We hear it all the time, that since the 1970s, middle class living standards have been flat. The chart above produced by the left leaning Economic Policy Institute is perhaps one of the most famous claims. The thing is though, is that it’s false. What they did to make that chart was to deflate productivity and wages using 2 different measures of inflation. The top one is deflated by the Nonfarm Business Implicit Price Deflator, the one at the bottom by the Consumer Price Index. There are many differences between the two but the one that matters is that the CPI suffers from what’s known as substitution bias.

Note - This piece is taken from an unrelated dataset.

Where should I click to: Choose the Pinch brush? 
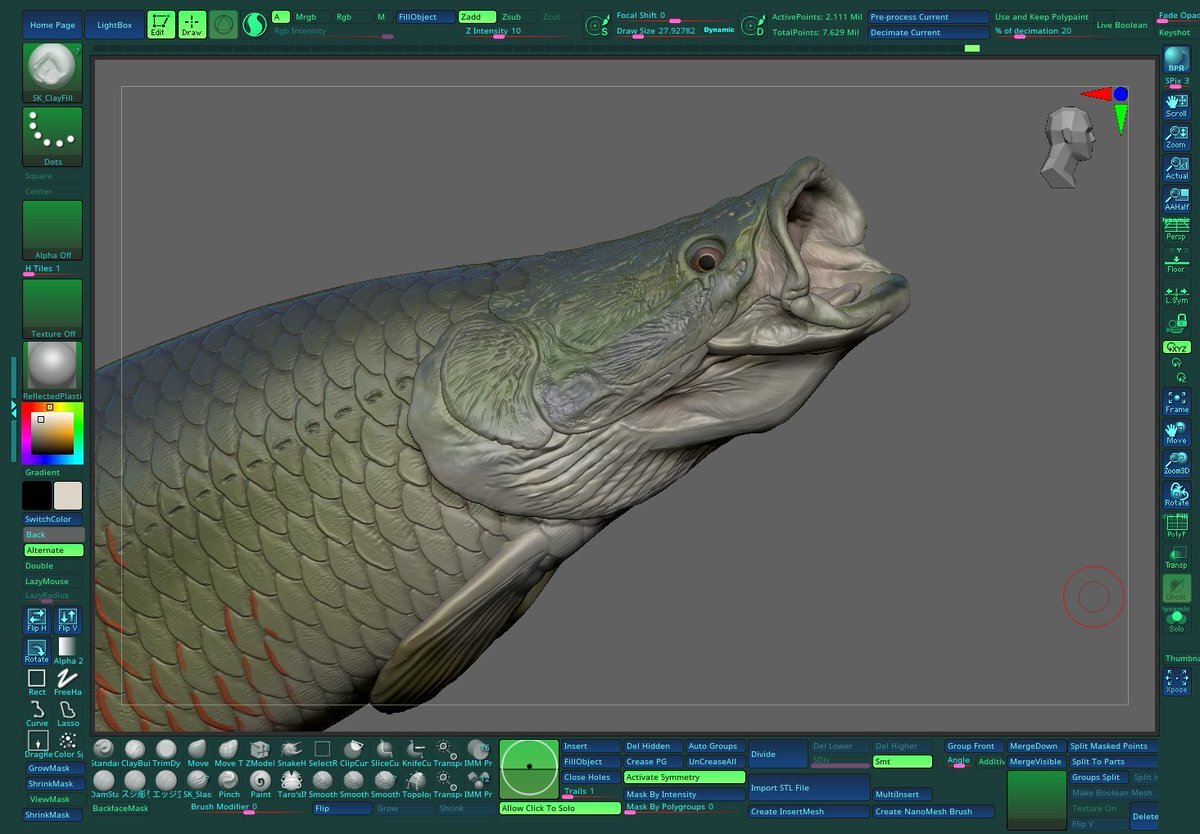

This is an issue that has been known by economists for many years. It works like this: when relative prices of goods change, we adjust our buying habits to mitigate the impact. If you don’t adjust for that change, you overstate the rate at which the cost of living grows. To give an example, imagine that every week you buy 2 apples and 2 oranges, each of which costs $1. That means your cost of living is $4. But imagine that suddenly the price of oranges goes up to $2. That same basket of goods now costs $6, a 50% inflation rate. But in reality, we adjust, so you can instead buy 3 apples and one orange, which costs $5, a much more modest 25%. But the CPI would register the 50% rate because it doesn’t regularly adjust the basket of goods. The implicit price deflator does adjust for this substitution and as such shows a lower, more accurate level of inflation.
Here’s the same chart as above, but using the same measure of inflation for both.
As you can see, the wage stagnation disappears. Now, while the original chart overestimates the troubles of Americans, the corrected one underestimates for two reasons. While the IPD uses a more accurate formula, the goods it covers are not reflective of the normal purchases of you or me. Also, because this measures average wages, it’s distorted upward by rising inequality.
Thankfully, there’s yet another measure of inflation that doesn’t suffer from substitution bias, measures normal consumer purchases, and has been calculated for a long enough time that it’s helpful for long term trends. It’s called the Personal Consumption Expenditure index (PCE). It’s used by the Congressional Budget Office and by the Federal Reserve.
For the second problem, I could use the Census Bureau’s income data, but there’s problems, namely that it doesn’t include fringe benefits such as healthcare which makes up a large and growing share of employees compensation. But helpfully, the Social Security administration publishes data based on W-2 tax forms which include all forms of compensation.
The SSA’s data on median income was last updated for 2015 and goes back to 1990. The results are as follows:
Nominal Median Income 1990: $14499
Divided by
1990 PCE deflator (2015=1): .616
Equals
Real Median Income 1990: $23535
The median income for 2015 was $29930
That’s a 27% increase in 25 years or around 1% a year. That’s not huge, especially when you consider that average income rose 39% over that time, but that’s also not nothing and proves that we are better off.
This study from the left leaning Urban Institute comes to a similar conclusion, finding a 38% increase in median income between 1979 and 2013. Also like mine, it finds that average income rose quite a bit faster, in this case by 67%.
This study from the Minneapolis Federal Reserve bank also finds substantial median income gains.
There’s more data that would indicate rising affluence.
We now spend more money at restaurants than we do at grocery stores.
Homes are bigger than ever
Despite huge increases in efficiency, we consume far more electricity than we used to
And despite soaring tuition costs, more Americans than ever have gone to college
These are all difficult to reconcile with flat incomes and hopefully will convince the people who read this.
To be clear, I don’t think everything’s hunky dory. While wages have risen, they would be about 20% higher if income inequality was the same as it was in the 70s, which is a lot. Also, the cost of college is soaring, our system of retirement savings is inadequate, and we spend far too much on healthcare for what we get.
But at the same time we need to recognize that we’ve never been better off. Ignoring it leads to needless pessimism and nostalgia. It leads to politicians calling for erecting trade barriers in an attempt to bring back “high wage” manufacturing jobs when in reality protectionism will only mean higher prices and less innovation. It leads to calls to keep out immigrants, who are supposedly driving down wages, which traps people in third world poverty. Most of all, it distracts from the real issue, which is productivity growth that has been pathetic for 40 years, especially since the recession. Productivity is the only way by which our living standards can sustainably rise and our ability to be better off tomorrow depends on raising the growth rate.